----- Texto para ler
Monday, February 15, 2021
«História da Arte da Caricatura de Imprensa em Portugal - 1935» Por Osvaldo Macedo de Sousa
1935
O meu amigo X acendeu um cigarro, bebeu um
golo de café e contou-me com o melhor dos sorrisos:
- Desde os quinze anos que me não
mascarava. Tenho quarenta e cinco; logo há trinta anos que me não entregava a
esse sport. Este ano resolvi-me. Tinha de ser. Por casualidade, os viscondes de
A. ofereciam um baile masqué; insistiram comigo para que fosse; disse que sim;
prometi mesmo que iria mascarado - e comecei a pensar realmente a sério na
minha futura máscara. aquilo que a princípio me parecia de uma facilidade
transparente começou, pouco a pouco, a transformar-se num verdadeiro e
complicado problema, não apenas de indumentária, mas até de filosofia e de
psicologia. De que é que eu me havia de mascarar ? De rei, de pagem, de
Arlequim, de D. Quixote - ou de Imperatriz Eugénia ? - Confesso que durante
dias, noites a fio, a questão não me saía do pensamento, com todos os seus
aspectos, as suas consequências, as suas hesitações. Se é certo que o homem fez
a máscara, não é menos certo que a máscara faz o homem. Durante horas
consecutivas folheei, consultei livros de figurinos, tratados de indumentárias,
calhamaços de história. As minhas dúvidas, longe de dissiparem-se,
avolumavam-se. Entra a folha da parra de Adão e a farda de hussard do cavaleiro
de Tahault, desde a cabeleira empoada de Luíz XV ao nariz vermelho de
Polichinelo - os meus olhos e, mais ainda, o meu espírito oscilavam, hesitavam
sem saber por onde decidir-se. Em meia dúzia de dias envelheci meses - e acabei
por entregar-me nas mãos experimentadas de costumier. Mal entrei, um homem
grisalho, de óculos enfiado numa espécie de guarda-pó cinzento dirigiu-se para
mim e perguntou-me, com a maior naturalidade do mundo:
- Que deseja ?
- Mascarar-me.
- E de quê, meu caro senhor ?
- Não sei. daquilo que me ficar melhor…
O homem sorriu, pediu-me que entrasse para
o gabinete das provas, disse-me que ia buscar o que lhe parecia mais conveniente
para a minha idade e, sobretudo, para a minha figura - e saiu. Passaram-se
talvez cinco minutos e quando eu me preparava para acender um cigarro, a porta
abriu-se; o homem voltou, ajoujado de fatos, de chapéus, de cabeleiras, de
pares de botas de todas as épocas; atirou tudo aquilo para um sofá e exclamou:
- Vamos provar.
Durante duas horas, meu amigo, naquele
pequeno gabinete, eu tive a fantasia de passar por tudo, desde a opulência real
de D. João V até ao gibão humilde de Sancho Pança. Eu sei lá a infinidade de
coisas que enfiei naquelas duas horas ! Às capas negras sucedem as casacas de
seda, à cabeleiras empoadas os sombreiros de veludo, às espadas de ferro - os
bastões de limoges. Num abrir e fechar de olhos eu passava do séc. XVIII para o
séc. XIII, do séc. XIX para o séc. XVII. A certa altura, eu próprio não sabia
quem era, se rei, se vassalo, se Pierrot - se eu próprio. Já não podia mais - e
vim-me embora. Acabou-se.
----------
* Objetivo do exercício *
No texto sobre a escolha de uma máscara, pegue na frase "Se é certo que o homem fez a máscara, não é menos certo que a máscara faz o homem." e passe-a para inglês.
----- Entradas fornecidas
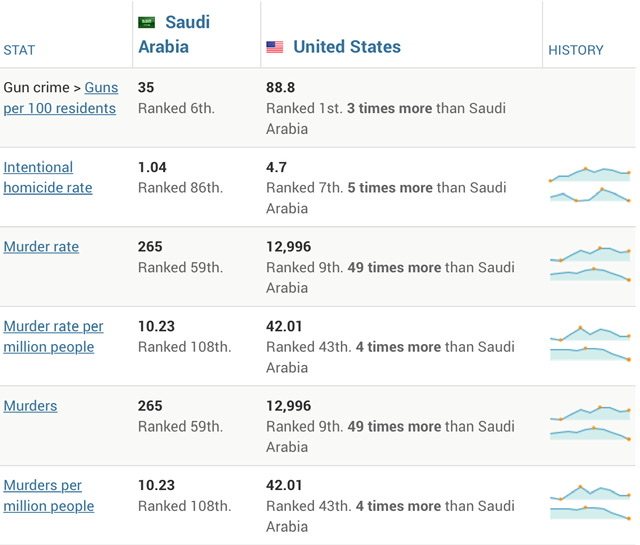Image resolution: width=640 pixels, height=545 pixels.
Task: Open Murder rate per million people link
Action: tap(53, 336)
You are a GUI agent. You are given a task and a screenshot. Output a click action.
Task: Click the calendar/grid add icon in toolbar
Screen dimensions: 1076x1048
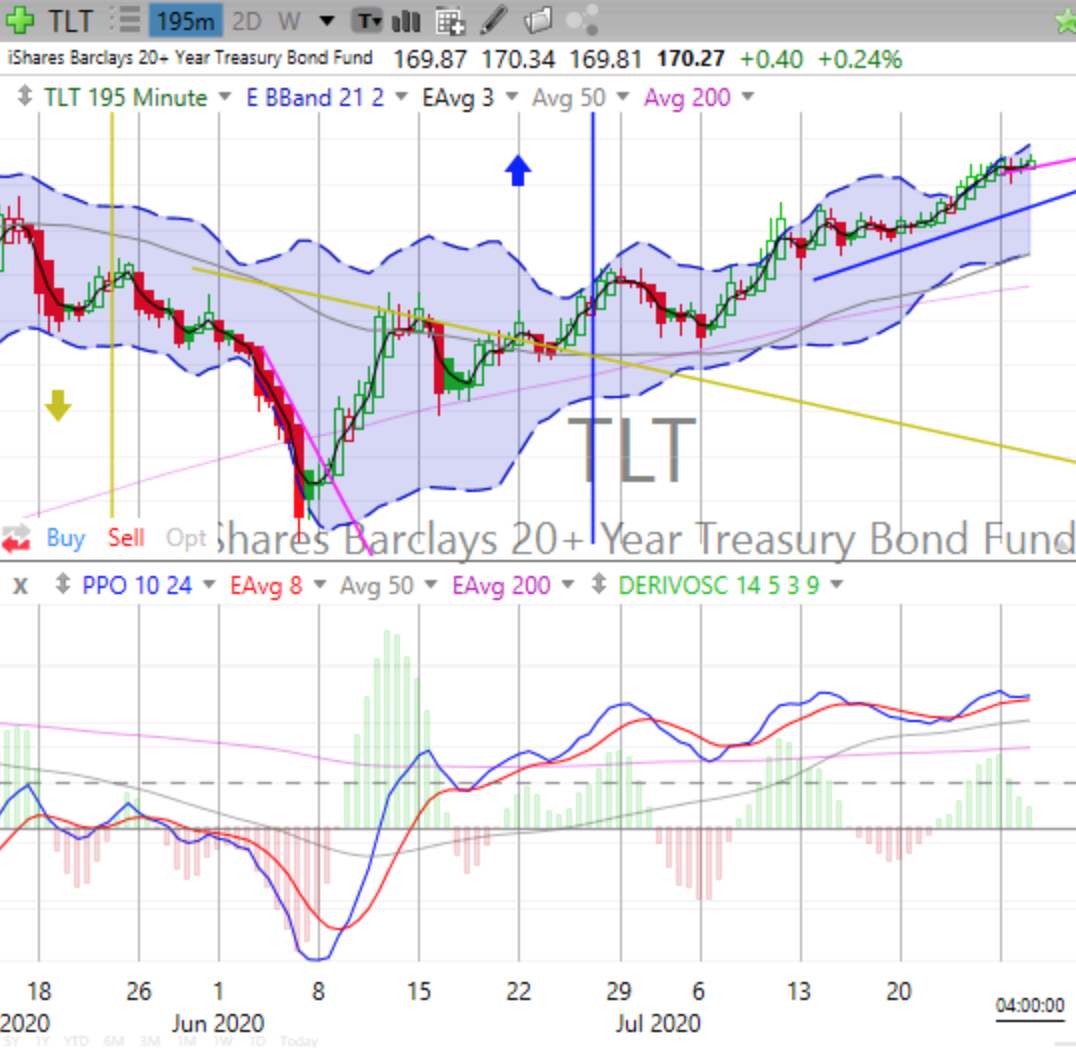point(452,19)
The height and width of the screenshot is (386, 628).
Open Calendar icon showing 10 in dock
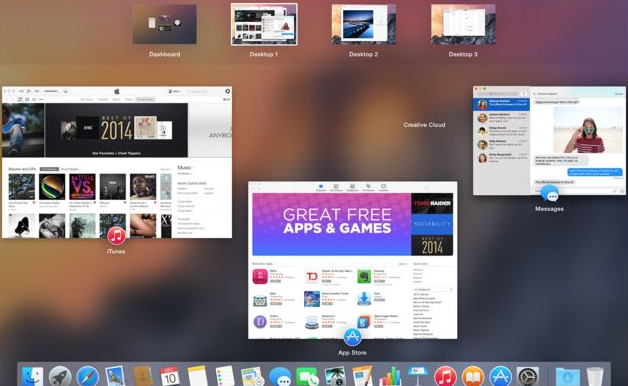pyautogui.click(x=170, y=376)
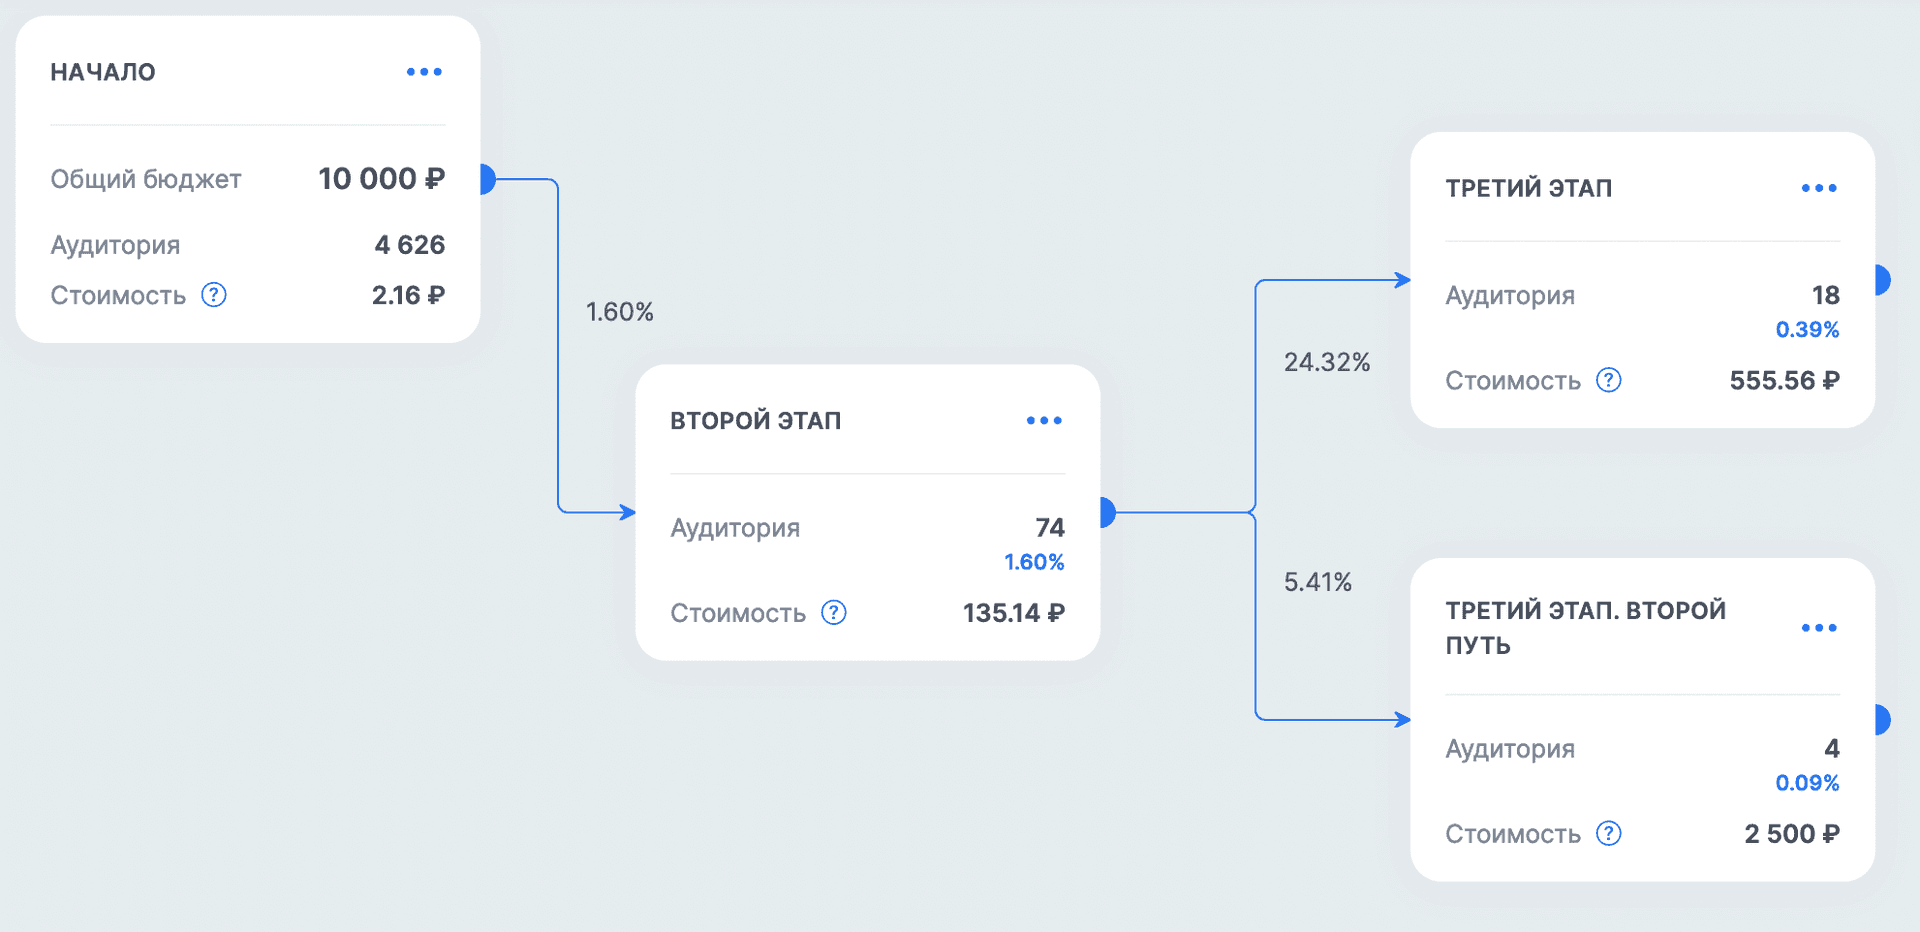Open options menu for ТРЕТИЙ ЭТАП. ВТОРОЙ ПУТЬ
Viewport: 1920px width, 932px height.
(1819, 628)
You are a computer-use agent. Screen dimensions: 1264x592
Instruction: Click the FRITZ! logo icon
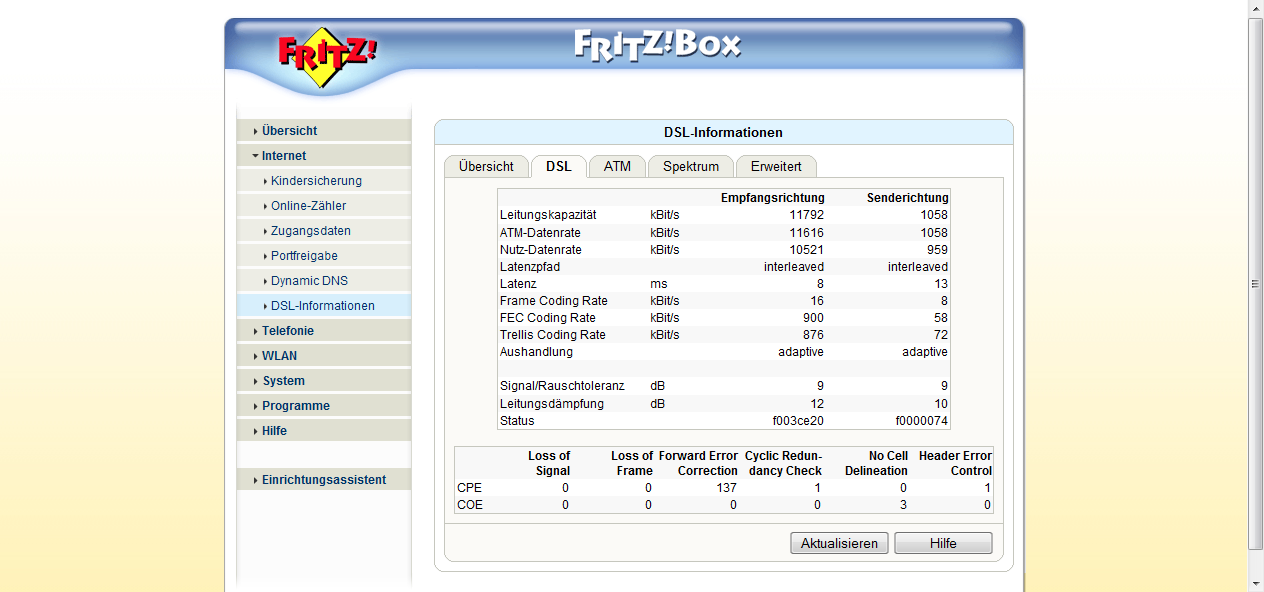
----------
* Resposta do exercício *
If it is true that man made the mask, it is no less true that the mask makes the man.